Pour ce qui est des maisons d'hébergement, il faut savoir relativiser le portrait. Vous n'aurez jamais le point de vue d'hommes battus parce qu'il n'existe toujours pas de maisons pour eux, malgré les demandes répétées des groupes de pères. Là non plus, les hommes n'ont pas les mêmes droits.
Or, hormis pour les cas de violence les plus lourds, les hommes étant plus forts physiquement, de nombreuses études québécoises et canadiennes démontrent la réciprocité de la violence conjugale entre hommes et femmes. Pour ce qui est de la violence faite aux enfants, elle provient plus souvent des femmes, sans doute en grande partie parce qu'elles sont présentes en plus grand nombre auprès d'eux. Le vérificateur général du Québec, à la suite d'une tournée partielle auprès de maisons d'hébergement, a par ailleurs conclu en 2008 qu'elles étaient sur financées, sous fréquentées et pas assez assujetties à une reddition de compte des deniers publics.
Enfin, pour ce qui est de la version de Sophie, mieux vaut pour vous y renoncer, pour la simple et bonne raison que je doute que je puisse l'obtenir, d'une part, et d'autre part, par choix d'auteur. Imaginez si je recueillais le propos d'une femme agressée sexuellement. Me demanderiez-vous la version de son agresseur ? J'en serais surpris. Voilà pourquoi je dois me fier sur mes perceptions, au risque de paraître subjectif. Il me faudrait une équipe d'enquêteurs à l'affût avant d'écrire la moindre ligne et aucune cause ne pourrait alors progresser. Salutations et merci de votre participation.

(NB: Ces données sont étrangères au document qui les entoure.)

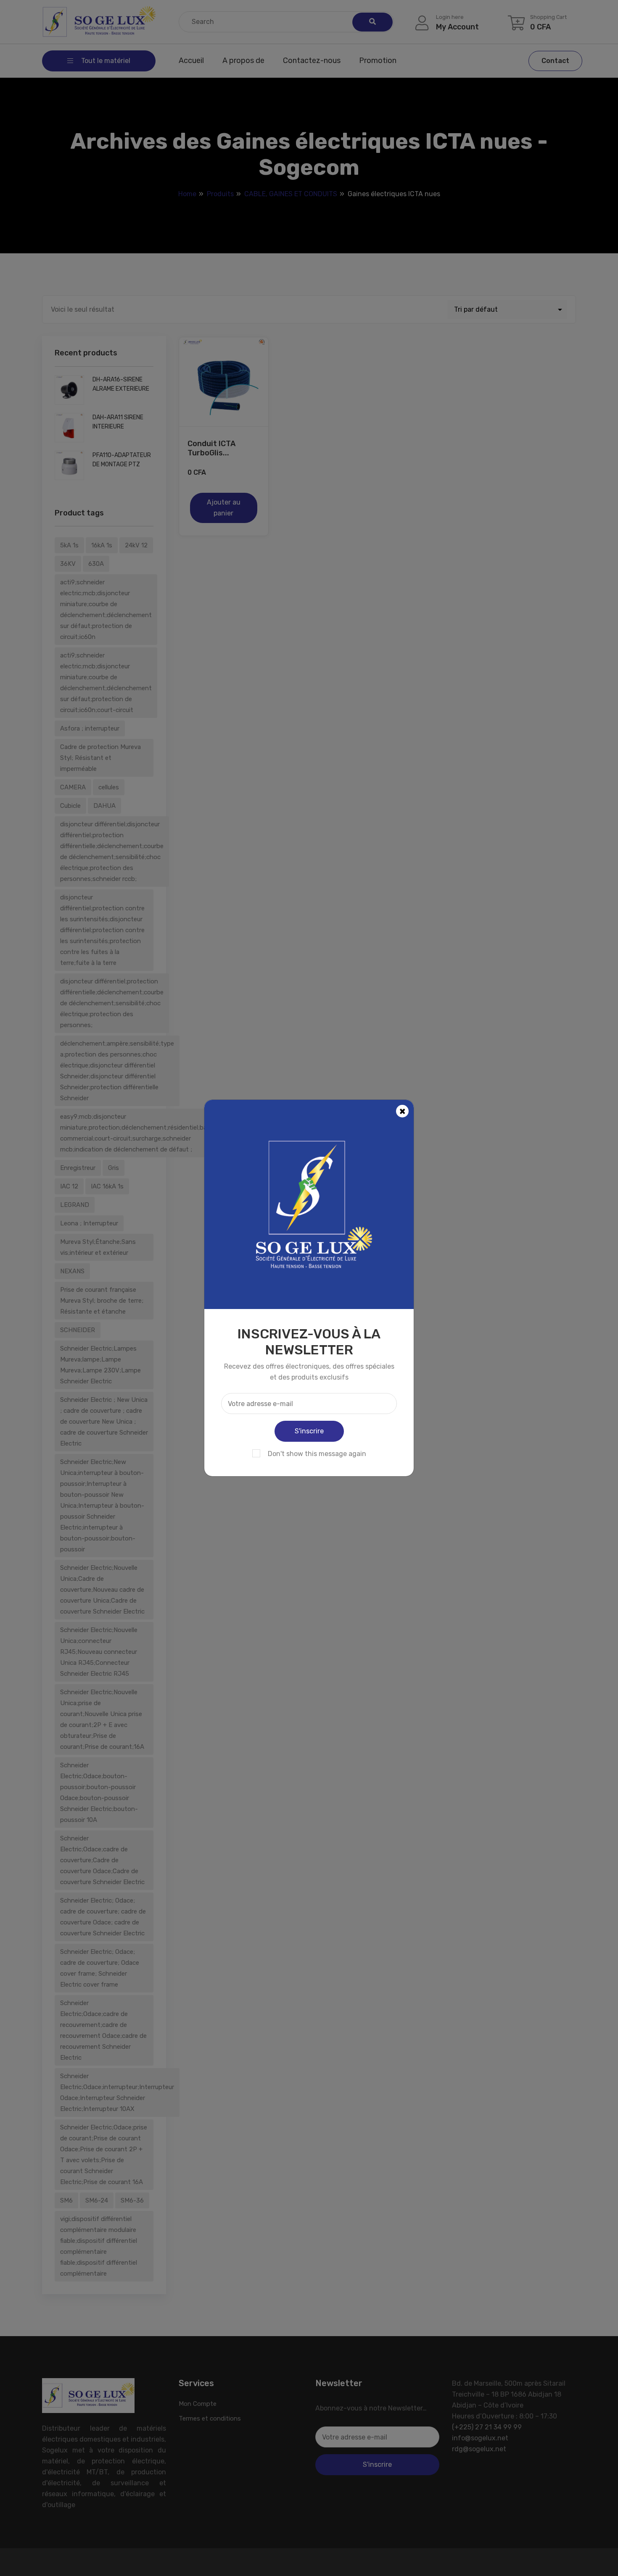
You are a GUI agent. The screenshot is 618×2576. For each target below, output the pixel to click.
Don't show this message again (317, 1454)
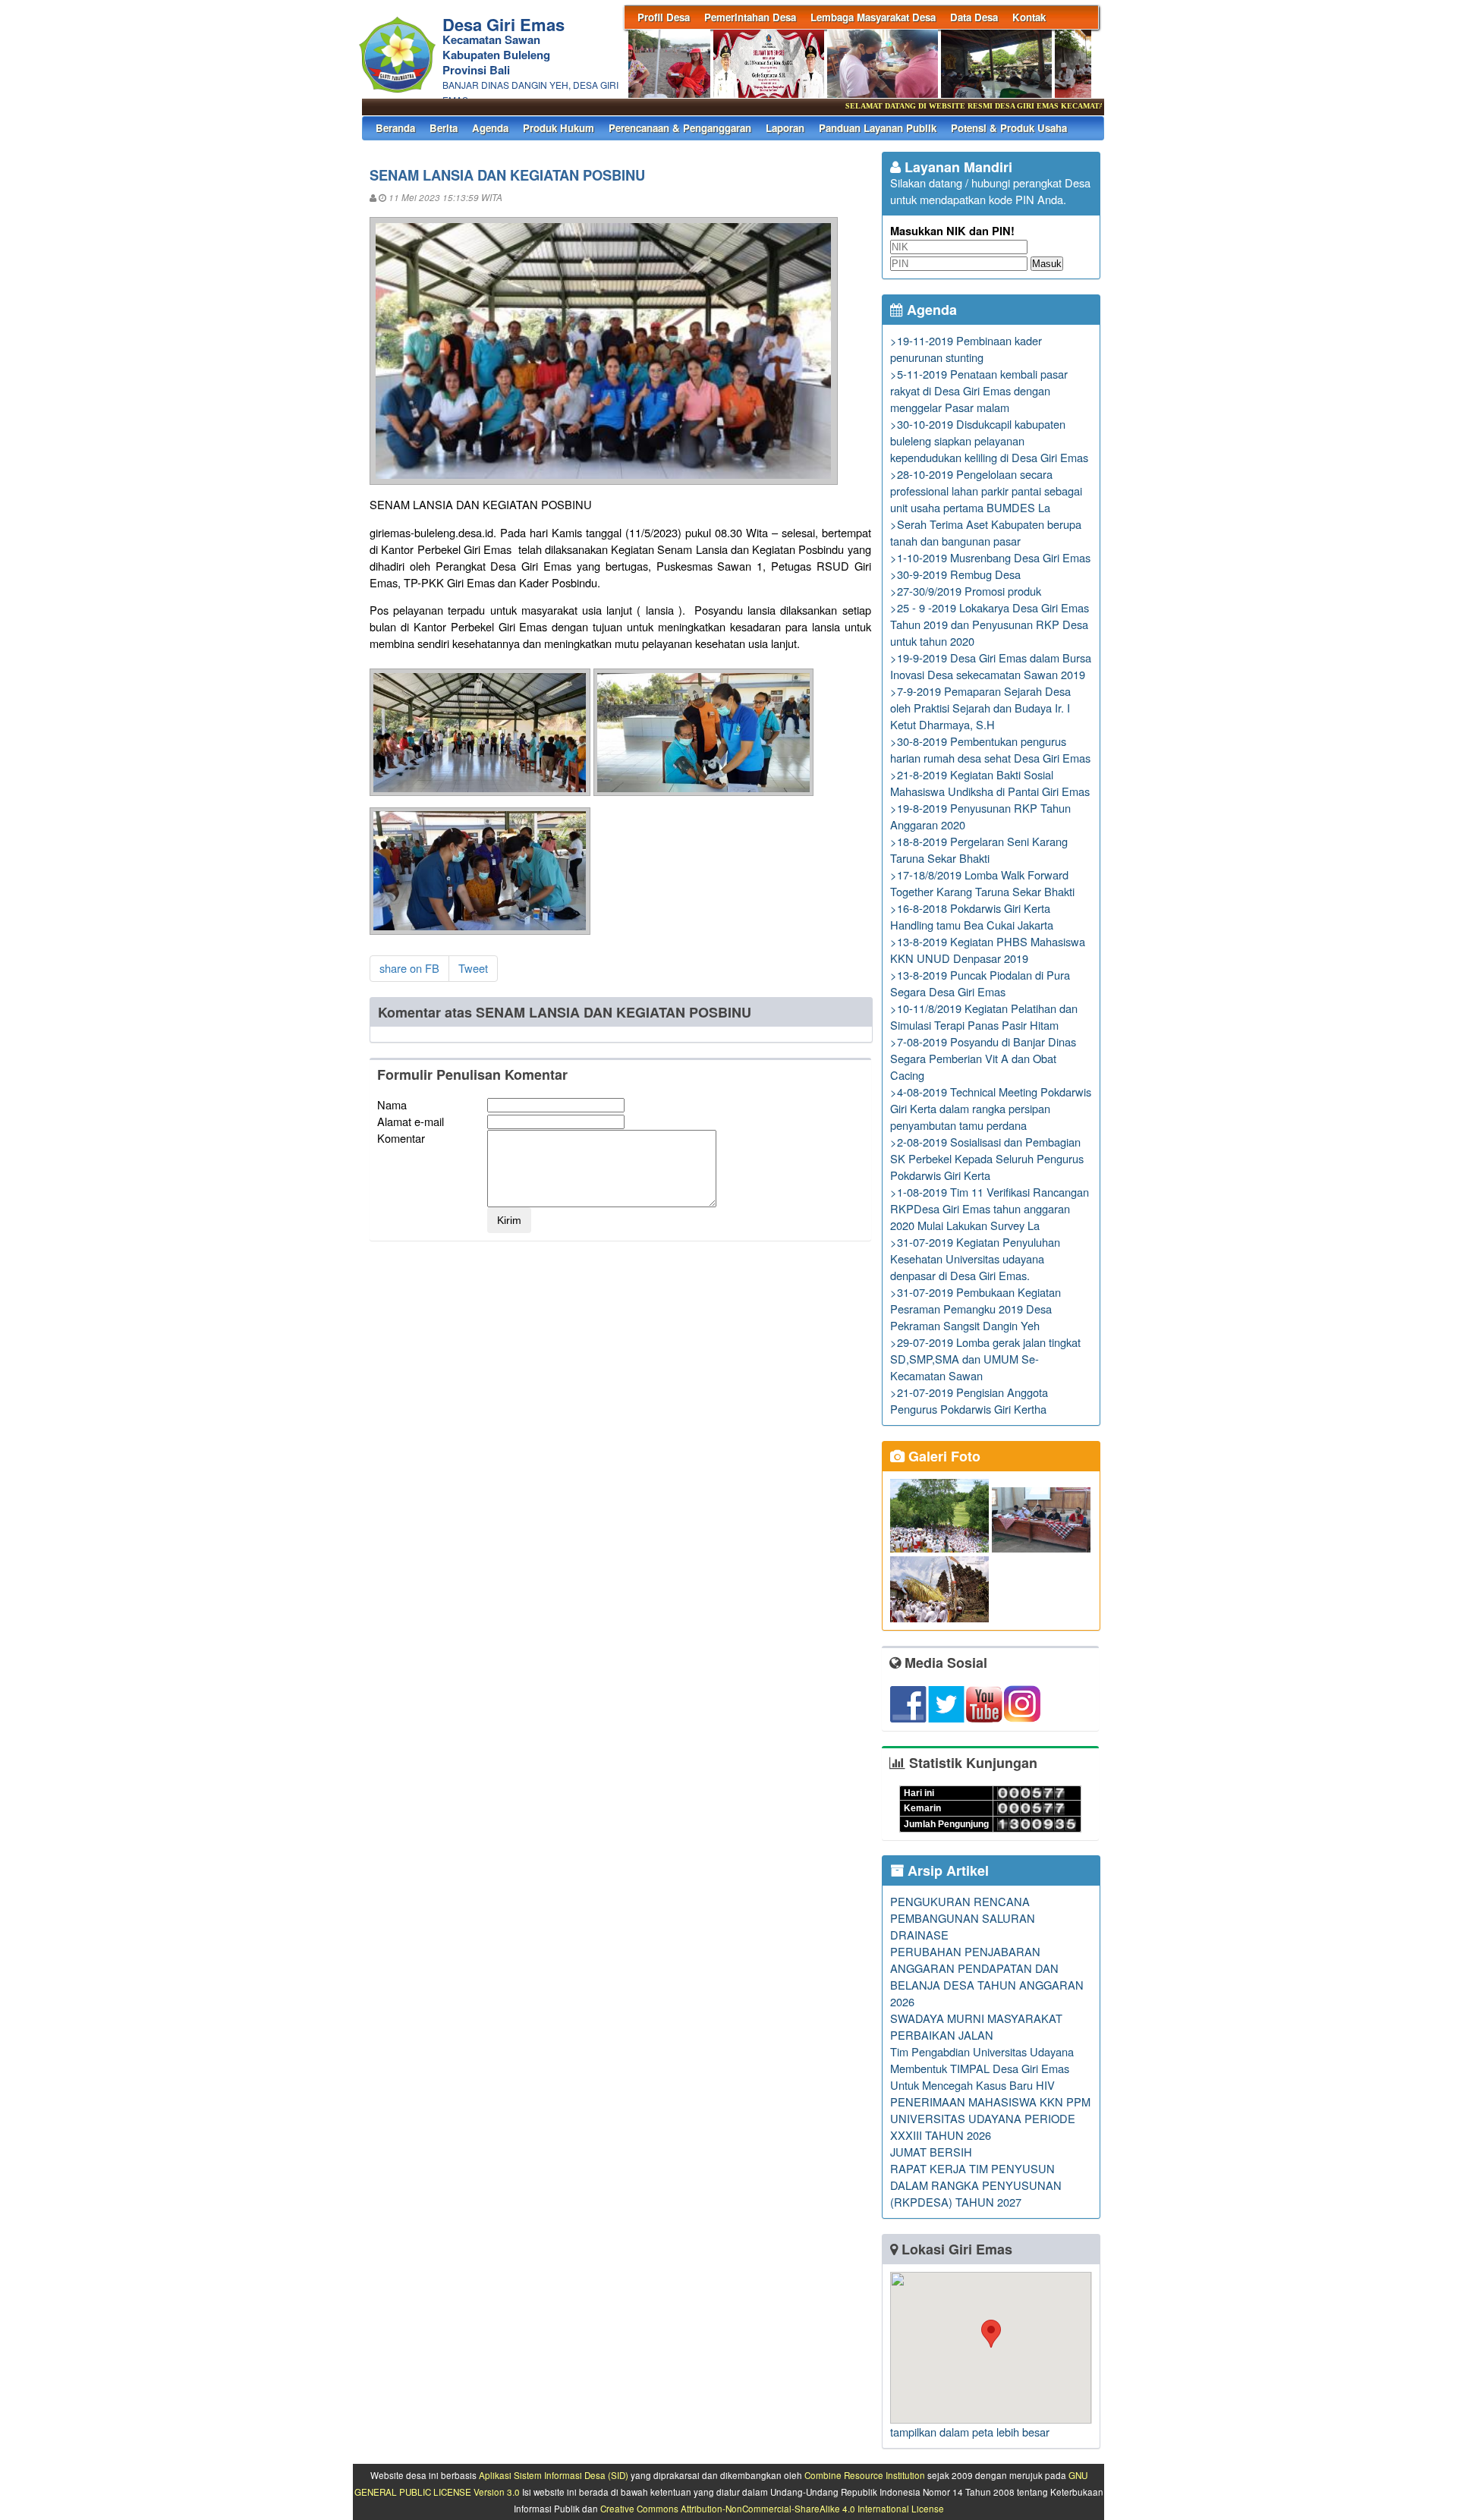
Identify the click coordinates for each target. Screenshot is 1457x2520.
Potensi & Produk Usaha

Archives de Vigile Répondre
14 mars 2011Merci pour ce compte rendu concernant une triste situation. Je suis sincerement touchee par ce qu'on aprend sur le divorce de ce monsieur Roger et ses efforts de bien s'occuper de ses enfants. Au moins selon ce qu'on nous raconte ici. Nous n'avons pas encore lu l'article ecrit du point de vue de la mere (?!?).
Pourtant...d'ici jusqu'a generaliser que meres et peres n'auraient pas les memes droits au Quebec, surtout quand le juge c'est UNE juge... Faut pas vraiment exagerer !
S'il vous plait, AVANT de generaliser que "Pères et mères, mêmes droits ? Mon œil…" ca vaut la peine de faire un tour dans les maisons d'hebergement pour femmes (et enfants) victimes de violence et d'abus conjugal. Par abus et violence, on comprend egalement l'abus psychologique, emotionnel, financier, etc.
Encore une fois, si ce qu'on nous raconte ici sur le cas de ce monsieur est la seule et pure verite, je tiens de l'assurer de ma plus sincere revolte concernant la tournure abusive que la relation avec son ex vient de prendre. Pourtant, tant que je ne sais rien sur la version de la nommee Sophie, je mets ma revolte en attente.
Olivier Kaestlé Répondre
12 mars 2011Hormis le fait que la mère aussi aurait dû se voir enseigner de vrais principes économiques et de planification ainsi que la responsabilité de ses actes, je suis en tout point d'accord avec vous, Isabelle, et ne vois rien à ajouter à un bilan qui situe aussi nettement les enjeux de cette triste situation.
Isabelle Poulin Répondre
12 mars 2011Une histoire bien triste ! Qui ne serait peut-être pas si triste si on avait enseigné à Roger de vrais principes économiques et de planification.
D'une part la souffrance de la jeune mère qui commet des erreurs et d'autre part le système qui fait souffir d'autant plus Roger en lui accordant moins de droits et le considèrant comme un guichet automatique !
La mère ayant parfois de lourdes responsabilitéa dans notre société a tendance à craquer et semble ne pas être trop responsable. Le système va-t-il compenser en faisant souffrir Roger ? Car le système n'a pas d'emprise sur la responsabilisation de la mère qui doit travailler pour être autonome dans des conditions qu'on peut qualifier de difficiles. Et voilà ! On se retrouve confronté aux comparaisons et à la division qui mène aux blâmes des uns et des autres.
Les enfants dans tout ca sont victimes d'un manque de stabilité un peu trop prononcé et sont d'autant plus vulnérables. Des enfant élevés dans la ouatte ne font pas des enfants forts mais l'autre extrême n'est pas souhaitable non plus.
Il est contre indiqué de faire porter sur Roger une charge démesurée et des droits de garde inéquitables. Si on accorde moins de pensions à la mère, elle sera incitée à mieux prendre ses responsabilités au lieu de les faire porter sur Roger. Le système se sert un peu trop de Roger pour appauvrir la 'famille' au nom des droits de la mère et des enfants.